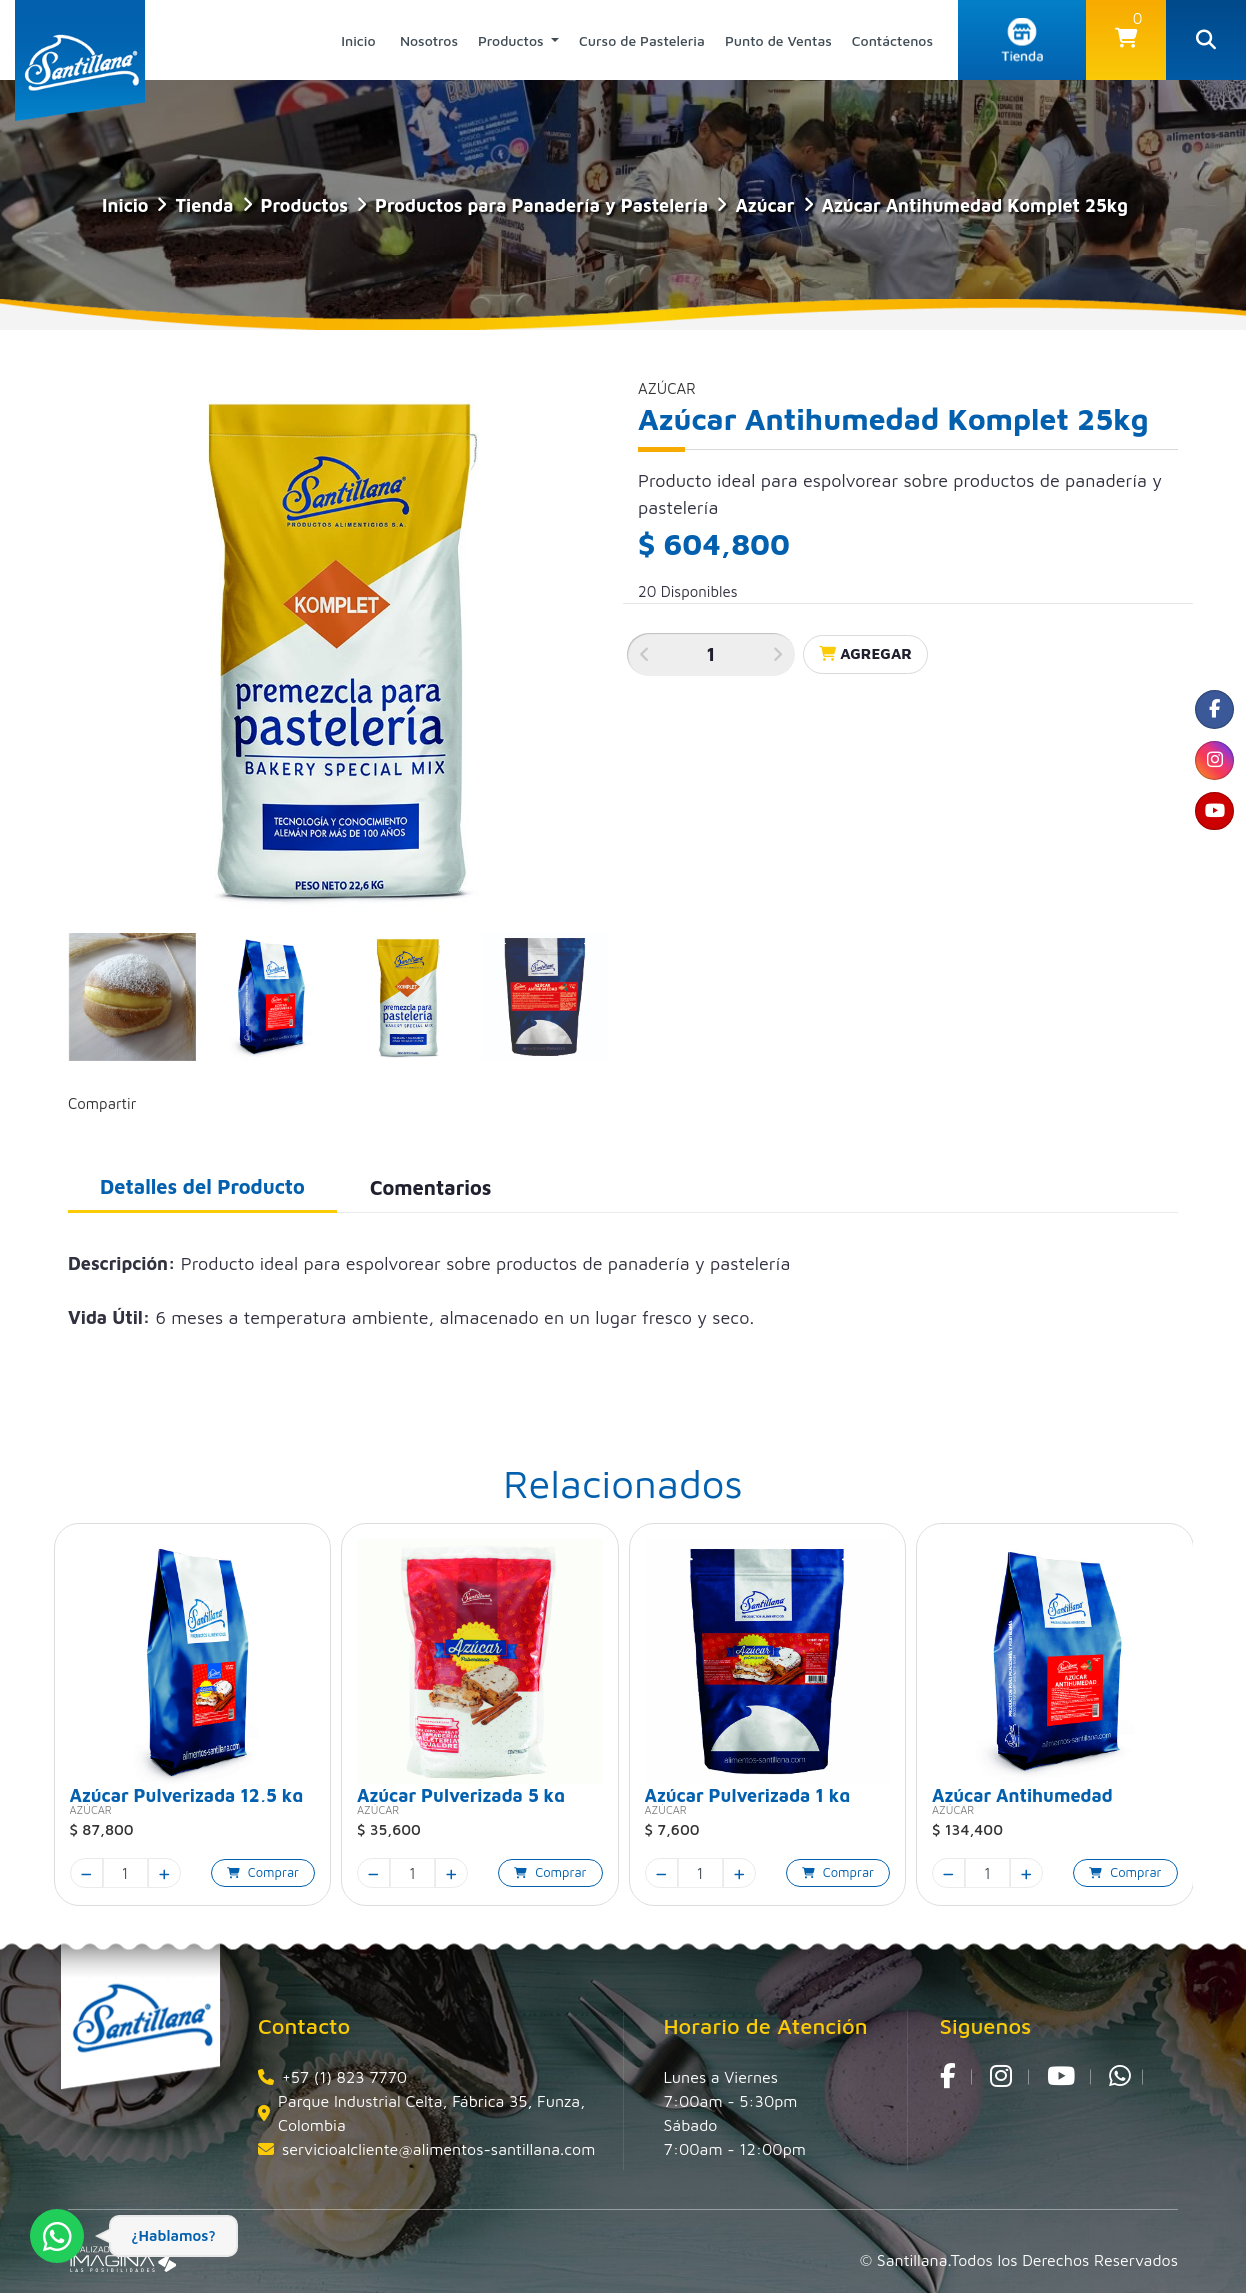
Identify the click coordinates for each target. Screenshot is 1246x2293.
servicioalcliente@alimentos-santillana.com (438, 2149)
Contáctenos (892, 40)
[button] (1126, 40)
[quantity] (125, 1873)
-=-=-=-=-
• [Aim]: Pull out every line from the items above that contains the string "santillana". Treat uppercase and lowercase letters as different.

• [Solved problem]:
servicioalcliente@alimentos-santillana.com (438, 2149)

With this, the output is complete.